Source document:
A vaccine aimed against AIDS and developed at Yerkes, the Vaccine
Research Center (VRC) and the Laboratory of Viral Diseases at the
National Institute of Allergy and Infectious Diseases (NIAID) of
the National Institutes of Health, recently began its Phase I clinical
trial.
A total of 30 human volunteers will be enrolled at the University
of Alabama at Birmingham, the University of Washington and the San
Francisco Department of Public Health. The trial is funded by NIAID
and is conducted by the HIV Vaccine Trials Network, located at the
Fred Hutchinson Cancer Research Center in Seattle.
Developed by virologists Harriet Robinson, James Smith, Bernard
Moss and Linda Wyatt, the vaccine strategy employs two different
components: two inoculations of a DNA vaccine that primes the immune
system to recognize HIV; and a subsequent booster vaccine based
on a recombinant poxvirus. Neither component incorporates the actual
virus; instead the vaccine produces the three major proteins expressed
by HIV. In essence, the vaccine induces the immune system to respond
to the distinguishing features of HIV so the system will respond
to the actual virus should it appear.
This first clinical trial, which will last one year, will focus
on assessing the safety of the DNA primer vaccine among HIV-negative
volunteers, who will be randomly assigned to receive one of the
following: high-dose vaccine, low-dose vaccine or placebo. A second,
separate clinical trial will focus on the safety of the booster
vaccine.
“We will have a third Phase I trial to test the combined regimen
of the DNA and booster portions of the vaccine strategy,”
said Robinson, who is chief of microbiology and immunology at Yerkes
and a faculty member of the Vaccine Center.

Data extract:
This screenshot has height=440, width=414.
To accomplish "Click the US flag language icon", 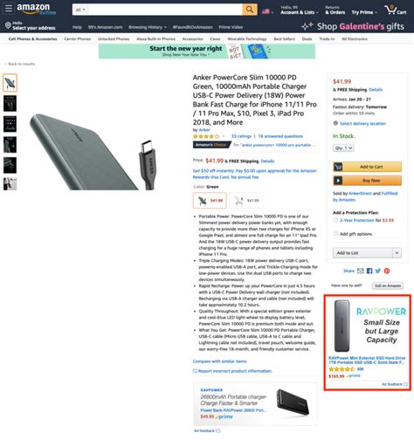I will (266, 11).
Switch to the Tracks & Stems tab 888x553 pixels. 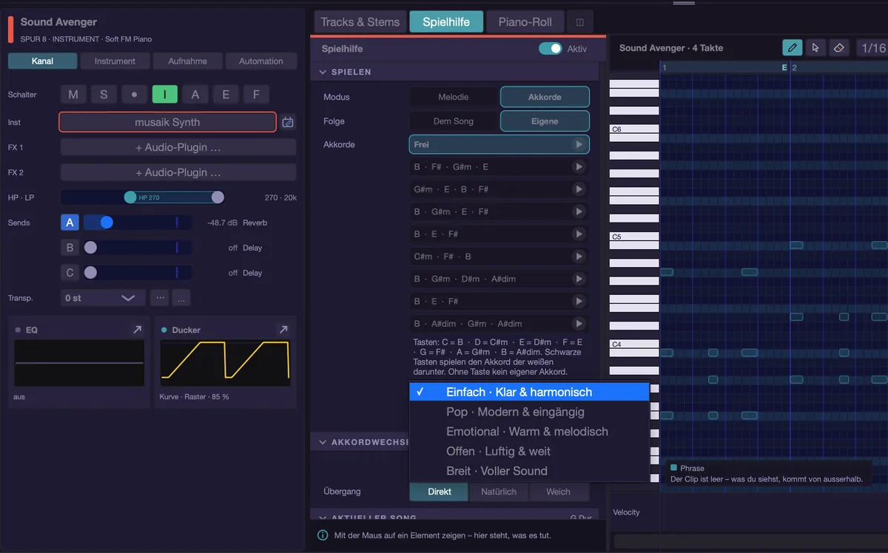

Exercise tasks:
• a. In the AIDS vaccine article, rewrite the stretch from "A vaccine aimed" through "Center in Seattle.", changing "human volunteers" to "adult participants".
• b. According to the AIDS vaccine article, how long will the first clinical trial last?
• c. Continue the AIDS vaccine article from its last sentence.
None of the data matters here.

Answers given:
• a.
A vaccine aimed against AIDS and developed at Yerkes, the Vaccine
Research Center (VRC) and the Laboratory of Viral Diseases at the
National Institute of Allergy and Infectious Diseases (NIAID) of
the National Institutes of Health, recently began its Phase I clinical
trial.
A total of 30 adult participants will be enrolled at the University
of Alabama at Birmingham, the University of Washington and the San
Francisco Department of Public Health. The trial is funded by NIAID
and is conducted by the HIV Vaccine Trials Network, located at the
Fred Hutchinson Cancer Research Center in Seattle.

• b. One year.

• c.
As Robinson and her colleagues reported in Science in 2001, in a
study involving 24 rhesus macaque monkeys, the prime-boost vaccine
strategy successfully contained infection and prevented progression
to AIDS. According to a subsequent Yerkes study reported in October
2002 in the Journal of Virology, levels of viral RNA and DNA in
the monkeys have declined to the nearly undetectable levels characteristic
of a small subset of HIV-infected people (termed long-term nonprogressors)
who are infected with HIV but do not develop AIDS.
“It is important to remember that this clinical trial represents
the culmination of years of work in basic science and preclinical
studies involving animal models that have greatly expanded our knowledge
of immunology,” said VRC Director Rafi Ahmed. “Every
new AIDS vaccine candidate that enters human studies brings us closer
to understanding HIV and the human immune system—and to ending
the worldwide AIDS pandemic.”
The experimental vaccine is licensed from Emory by GeoVax Inc.,
a company
founded by Emory and the VRC to manufacture the vaccine.